勤務地限定合意や職種限定合意がある場合は「本人の自由な意思に基づく同意」が必要
⇒勤務地限定合意がある従業員に対して転勤を行う場合や職種限定合意がある従業員に対して職種変更を行う場合には、「本人の自由な意思に基づく同意」が必要であると考えられています。しかし、勤務地や職種を限定して労働契約を締結している従業員の場合、勤務地や職種を限定することに対して特別な理由があることが通常ですので、特段の理由なく、自由な意思に基づく同意は取れないと考えられています。

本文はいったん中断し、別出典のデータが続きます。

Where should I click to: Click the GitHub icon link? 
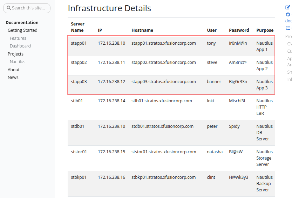tap(288, 14)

従って、従業員が現在の勤務場所や現在の職種で今後業務を行っていくことが困難な状況、すなわち解雇しようとすれば十分に認められる程度の高度な必要性があることが要件となります。(西日本鉄道事件 福岡高裁 H27.01.15判決)

賃金の減額を伴う場合にも注意が必要
配転と賃金は法的には相互に作用しておらず別々に考えられているため、勤務地や職種を変更した場合でも、基本的に賃金は変わらないのが通常です。賃金の減額が認められる例として、「今までは単身赴任であったために単身赴任手当が支給されていたが、転勤によって家族と同居できるようになったため単身赴任手当が支給されなくなった」ような場合には、不利益ではなく、賃金の減額であったとしても有効と判断される傾向にあります。
賃金の減額を伴う異動が絶対に認められないわけではありませんが、その場合には人事異動の必要性など様々な状況を勘案して判断していく必要があります。

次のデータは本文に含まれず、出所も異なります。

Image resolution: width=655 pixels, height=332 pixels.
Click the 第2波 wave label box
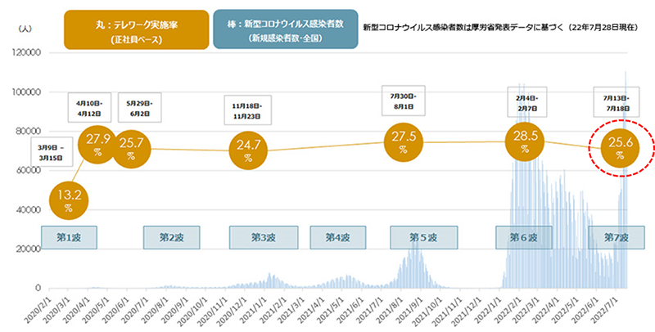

人事異動は、従業員にとって少なからず負担となりますが、会社の円滑な運営を行っていく上で必要な措置でもあります。実際に人事異動を行う場合には、「人事異動の必要性」「従業員が被る不利益の程度」「従業員の置かれている状況」などを確認した上で、事前に十分な説明を行うなど配慮しつつ実施していくことが望まれます。